[Stored records]
****************************************
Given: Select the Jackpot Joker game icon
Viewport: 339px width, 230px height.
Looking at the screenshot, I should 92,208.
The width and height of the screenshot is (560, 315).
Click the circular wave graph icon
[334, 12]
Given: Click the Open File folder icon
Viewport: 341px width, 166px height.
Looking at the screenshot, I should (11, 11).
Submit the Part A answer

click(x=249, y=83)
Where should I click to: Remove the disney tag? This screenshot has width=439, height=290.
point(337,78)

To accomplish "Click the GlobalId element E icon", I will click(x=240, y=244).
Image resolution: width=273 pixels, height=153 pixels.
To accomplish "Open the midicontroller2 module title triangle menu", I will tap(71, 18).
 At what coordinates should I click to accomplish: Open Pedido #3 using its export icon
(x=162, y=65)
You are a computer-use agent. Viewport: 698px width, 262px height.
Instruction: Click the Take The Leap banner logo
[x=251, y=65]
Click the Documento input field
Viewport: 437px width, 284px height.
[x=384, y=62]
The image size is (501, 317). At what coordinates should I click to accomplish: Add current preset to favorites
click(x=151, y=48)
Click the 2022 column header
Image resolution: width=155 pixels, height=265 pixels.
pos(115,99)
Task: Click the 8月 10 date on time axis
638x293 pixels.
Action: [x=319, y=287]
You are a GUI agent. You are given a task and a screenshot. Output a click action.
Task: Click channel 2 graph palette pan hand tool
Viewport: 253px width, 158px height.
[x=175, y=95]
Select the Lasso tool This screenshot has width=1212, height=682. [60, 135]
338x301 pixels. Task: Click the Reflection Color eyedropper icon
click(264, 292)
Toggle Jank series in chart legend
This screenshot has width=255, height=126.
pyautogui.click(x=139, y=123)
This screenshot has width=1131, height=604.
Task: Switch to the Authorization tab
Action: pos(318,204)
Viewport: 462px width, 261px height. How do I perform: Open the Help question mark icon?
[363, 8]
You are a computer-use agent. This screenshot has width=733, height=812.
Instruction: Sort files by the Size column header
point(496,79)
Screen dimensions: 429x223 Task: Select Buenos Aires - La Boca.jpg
****************************************
Write out exactly the lines that run from the one containing "Select the Lasso" to the end of the records, both end lines included.

RESPONSE TO THIS EXERCISE
Select the Lasso tool This screenshot has width=1212, height=682. [60, 135]
338x301 pixels. Task: Click the Reflection Color eyedropper icon
click(264, 292)
Toggle Jank series in chart legend
This screenshot has width=255, height=126.
pyautogui.click(x=139, y=123)
This screenshot has width=1131, height=604.
Task: Switch to the Authorization tab
Action: pos(318,204)
Viewport: 462px width, 261px height. How do I perform: Open the Help question mark icon?
[363, 8]
You are a computer-use agent. This screenshot has width=733, height=812.
Instruction: Sort files by the Size column header
point(496,79)
Screen dimensions: 429x223 Task: Select Buenos Aires - La Boca.jpg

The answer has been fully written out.